_Your instructions_
Repeat exactly each line of the data provided below.

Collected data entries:

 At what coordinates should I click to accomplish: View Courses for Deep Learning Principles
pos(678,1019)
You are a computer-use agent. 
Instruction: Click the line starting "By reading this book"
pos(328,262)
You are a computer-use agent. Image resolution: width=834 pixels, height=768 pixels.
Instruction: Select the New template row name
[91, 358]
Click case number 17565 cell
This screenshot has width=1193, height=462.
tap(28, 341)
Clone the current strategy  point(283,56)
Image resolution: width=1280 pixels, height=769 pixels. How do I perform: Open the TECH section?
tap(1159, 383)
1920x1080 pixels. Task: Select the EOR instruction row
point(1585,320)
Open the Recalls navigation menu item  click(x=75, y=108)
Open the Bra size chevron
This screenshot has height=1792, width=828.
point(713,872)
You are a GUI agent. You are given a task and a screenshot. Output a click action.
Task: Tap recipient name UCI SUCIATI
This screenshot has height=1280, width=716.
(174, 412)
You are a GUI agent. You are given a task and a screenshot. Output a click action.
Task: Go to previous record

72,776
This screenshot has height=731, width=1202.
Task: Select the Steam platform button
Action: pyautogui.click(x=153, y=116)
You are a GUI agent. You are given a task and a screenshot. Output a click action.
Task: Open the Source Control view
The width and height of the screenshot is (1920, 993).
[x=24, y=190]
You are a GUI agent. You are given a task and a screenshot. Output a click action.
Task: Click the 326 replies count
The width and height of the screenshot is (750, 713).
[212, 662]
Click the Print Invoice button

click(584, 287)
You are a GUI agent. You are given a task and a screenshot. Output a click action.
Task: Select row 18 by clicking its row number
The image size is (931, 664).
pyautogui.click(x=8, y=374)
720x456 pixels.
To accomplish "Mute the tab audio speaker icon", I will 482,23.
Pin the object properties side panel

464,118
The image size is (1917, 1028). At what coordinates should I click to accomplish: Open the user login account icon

_Reply to the exercise_
 At what coordinates should I click to accomplish: View Courses for Deep Learning Principles
pos(678,1019)
You are a computer-use agent. 
Instruction: Click the line starting "By reading this book"
pos(328,262)
You are a computer-use agent. Image resolution: width=834 pixels, height=768 pixels.
Instruction: Select the New template row name
[91, 358]
Click case number 17565 cell
This screenshot has width=1193, height=462.
tap(28, 341)
Clone the current strategy  point(283,56)
Image resolution: width=1280 pixels, height=769 pixels. How do I perform: Open the TECH section?
tap(1159, 383)
1920x1080 pixels. Task: Select the EOR instruction row
point(1585,320)
Open the Recalls navigation menu item  click(x=75, y=108)
Open the Bra size chevron
This screenshot has height=1792, width=828.
point(713,872)
You are a GUI agent. You are given a task and a screenshot. Output a click action.
Task: Tap recipient name UCI SUCIATI
This screenshot has height=1280, width=716.
(174, 412)
You are a GUI agent. You are given a task and a screenshot. Output a click action.
Task: Go to previous record

72,776
This screenshot has height=731, width=1202.
Task: Select the Steam platform button
Action: pyautogui.click(x=153, y=116)
You are a GUI agent. You are given a task and a screenshot. Output a click action.
Task: Open the Source Control view
The width and height of the screenshot is (1920, 993).
[x=24, y=190]
You are a GUI agent. You are given a task and a screenshot. Output a click action.
Task: Click the 326 replies count
The width and height of the screenshot is (750, 713).
[212, 662]
Click the Print Invoice button

click(584, 287)
You are a GUI agent. You are given a task and a screenshot. Output a click action.
Task: Select row 18 by clicking its row number
The image size is (931, 664).
pyautogui.click(x=8, y=374)
720x456 pixels.
To accomplish "Mute the tab audio speaker icon", I will 482,23.
Pin the object properties side panel

464,118
The image size is (1917, 1028). At what coordinates should I click to accomplish: Open the user login account icon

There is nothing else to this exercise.